João I estava receptivo e tornou-se gradualmente um entusiasta da expedição militar. O alvo de Ceuta parece ter sido sugerido por João Afonso, um burguês de Lisboa. O projecto foi amadurecido durante vários anos, mas só se tornou viável após a assinatura das pazes com Castela, em 1411.
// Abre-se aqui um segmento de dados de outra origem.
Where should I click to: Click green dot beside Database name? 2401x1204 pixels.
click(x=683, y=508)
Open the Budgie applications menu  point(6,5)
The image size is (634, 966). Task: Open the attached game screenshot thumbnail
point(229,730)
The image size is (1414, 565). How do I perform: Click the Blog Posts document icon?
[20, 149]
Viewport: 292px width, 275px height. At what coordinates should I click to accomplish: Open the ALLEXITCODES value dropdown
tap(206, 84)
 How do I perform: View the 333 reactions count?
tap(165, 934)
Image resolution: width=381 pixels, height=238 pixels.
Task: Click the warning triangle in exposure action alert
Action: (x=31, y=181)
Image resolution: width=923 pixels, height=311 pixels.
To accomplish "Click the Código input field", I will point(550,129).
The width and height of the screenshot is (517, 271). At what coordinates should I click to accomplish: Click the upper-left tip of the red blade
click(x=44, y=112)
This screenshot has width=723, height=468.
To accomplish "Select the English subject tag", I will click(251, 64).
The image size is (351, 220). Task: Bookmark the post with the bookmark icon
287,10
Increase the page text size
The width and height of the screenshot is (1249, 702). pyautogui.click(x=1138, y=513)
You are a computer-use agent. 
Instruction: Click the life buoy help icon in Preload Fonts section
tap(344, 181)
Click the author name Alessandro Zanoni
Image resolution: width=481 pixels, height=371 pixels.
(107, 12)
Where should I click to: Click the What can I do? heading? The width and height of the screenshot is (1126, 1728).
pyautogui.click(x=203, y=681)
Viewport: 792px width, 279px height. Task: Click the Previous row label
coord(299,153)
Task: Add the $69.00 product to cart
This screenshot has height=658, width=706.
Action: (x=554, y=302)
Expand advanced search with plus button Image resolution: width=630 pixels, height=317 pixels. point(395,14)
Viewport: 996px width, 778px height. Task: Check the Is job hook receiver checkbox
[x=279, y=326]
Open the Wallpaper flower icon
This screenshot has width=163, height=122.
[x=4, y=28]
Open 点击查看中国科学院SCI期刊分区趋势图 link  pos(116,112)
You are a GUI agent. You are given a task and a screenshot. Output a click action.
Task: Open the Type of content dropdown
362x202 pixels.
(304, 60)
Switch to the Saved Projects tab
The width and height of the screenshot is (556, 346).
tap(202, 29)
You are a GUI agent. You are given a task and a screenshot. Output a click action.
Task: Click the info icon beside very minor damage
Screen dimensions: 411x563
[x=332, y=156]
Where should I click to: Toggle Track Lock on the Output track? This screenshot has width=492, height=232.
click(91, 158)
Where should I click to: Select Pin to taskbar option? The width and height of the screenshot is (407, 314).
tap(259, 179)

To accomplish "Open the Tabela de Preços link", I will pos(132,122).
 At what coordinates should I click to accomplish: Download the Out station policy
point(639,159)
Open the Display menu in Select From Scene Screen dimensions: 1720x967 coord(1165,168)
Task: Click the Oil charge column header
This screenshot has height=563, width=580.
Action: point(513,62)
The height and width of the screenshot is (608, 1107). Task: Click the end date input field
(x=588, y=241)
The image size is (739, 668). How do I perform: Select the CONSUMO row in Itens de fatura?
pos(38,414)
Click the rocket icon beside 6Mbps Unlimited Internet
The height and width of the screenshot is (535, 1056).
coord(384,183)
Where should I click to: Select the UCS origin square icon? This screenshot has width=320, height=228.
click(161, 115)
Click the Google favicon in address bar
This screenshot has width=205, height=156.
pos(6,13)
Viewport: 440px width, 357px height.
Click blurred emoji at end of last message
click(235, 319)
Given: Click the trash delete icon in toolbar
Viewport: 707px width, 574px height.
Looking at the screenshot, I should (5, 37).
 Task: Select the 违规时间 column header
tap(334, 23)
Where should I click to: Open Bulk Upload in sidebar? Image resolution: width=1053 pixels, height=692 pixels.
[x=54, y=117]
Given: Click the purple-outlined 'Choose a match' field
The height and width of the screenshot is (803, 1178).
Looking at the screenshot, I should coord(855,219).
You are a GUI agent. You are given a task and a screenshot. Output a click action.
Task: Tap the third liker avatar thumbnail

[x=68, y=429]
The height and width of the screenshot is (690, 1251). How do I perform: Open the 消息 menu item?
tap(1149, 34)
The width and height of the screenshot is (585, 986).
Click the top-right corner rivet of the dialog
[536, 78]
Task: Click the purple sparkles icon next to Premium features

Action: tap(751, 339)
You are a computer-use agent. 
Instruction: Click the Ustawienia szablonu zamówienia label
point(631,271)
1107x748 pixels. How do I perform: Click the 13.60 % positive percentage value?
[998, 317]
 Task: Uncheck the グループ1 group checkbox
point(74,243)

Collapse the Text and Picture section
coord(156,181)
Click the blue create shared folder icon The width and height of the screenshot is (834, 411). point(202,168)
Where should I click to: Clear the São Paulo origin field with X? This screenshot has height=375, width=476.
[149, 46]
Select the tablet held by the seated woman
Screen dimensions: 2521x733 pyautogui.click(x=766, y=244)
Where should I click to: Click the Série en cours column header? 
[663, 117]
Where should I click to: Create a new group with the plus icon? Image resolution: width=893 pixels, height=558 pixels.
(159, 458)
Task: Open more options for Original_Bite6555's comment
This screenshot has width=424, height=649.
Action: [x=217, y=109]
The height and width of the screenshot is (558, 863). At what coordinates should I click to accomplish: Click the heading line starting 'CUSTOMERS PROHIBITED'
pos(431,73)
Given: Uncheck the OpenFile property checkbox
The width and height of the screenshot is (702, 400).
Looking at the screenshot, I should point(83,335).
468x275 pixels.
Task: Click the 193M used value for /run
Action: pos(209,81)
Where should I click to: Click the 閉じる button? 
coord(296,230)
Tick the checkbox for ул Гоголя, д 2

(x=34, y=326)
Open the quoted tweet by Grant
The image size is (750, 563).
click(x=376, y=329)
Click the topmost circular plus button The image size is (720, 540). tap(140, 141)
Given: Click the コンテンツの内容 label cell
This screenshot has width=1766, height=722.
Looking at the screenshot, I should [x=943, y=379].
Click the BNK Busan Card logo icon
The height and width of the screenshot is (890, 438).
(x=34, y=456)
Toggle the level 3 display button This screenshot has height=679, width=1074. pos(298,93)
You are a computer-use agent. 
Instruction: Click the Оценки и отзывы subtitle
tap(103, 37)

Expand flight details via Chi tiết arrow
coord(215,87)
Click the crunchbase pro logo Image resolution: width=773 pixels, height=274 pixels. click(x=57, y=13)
Outra ideia a considerar é a de que a expedição a Ceuta teve muito de improvisação e de decisão de momento. Nada permite vislumbrar, como por vezes é apresentado, que se tratou de um projecto previamente traçado, como parte de um plano de expansão concebido a priori. Por exemplo, sabe-se que o alvo inicial, o mais cobiçado e natural, era Granada e não Ceuta, mas que o facto de ser geralmente aceite que aquele reino estava reservado a Castela e o receio de hostilizar os vizinhos, arriscando reacender uma guerra que ninguém desejava, levou os líderes portugueses a desviar a sua atenção. Ceuta era uma cidade muçulmana, rica, e base dos corsários que fustigavam as costas algarvias; controlava o Estreito e era, por consequência, um ponto estratégico muito importante.
Tratava-se, portanto, da escolha ideal. Ainda assim, quando a armada rumou para sul, o rei reuniu o conselho para uma decisão final, e houve quem achasse preferível a conquista da vila de Gibraltar em vez de Ceuta e também quem defendesse o regresso da armada a Portugal. Do mesmo modo, após a vitória e o saque, os Portugueses hesitaram entre manter a cidade ou abandoná-la, porque já se vislumbravam as dificuldades e os custos do seu sustento.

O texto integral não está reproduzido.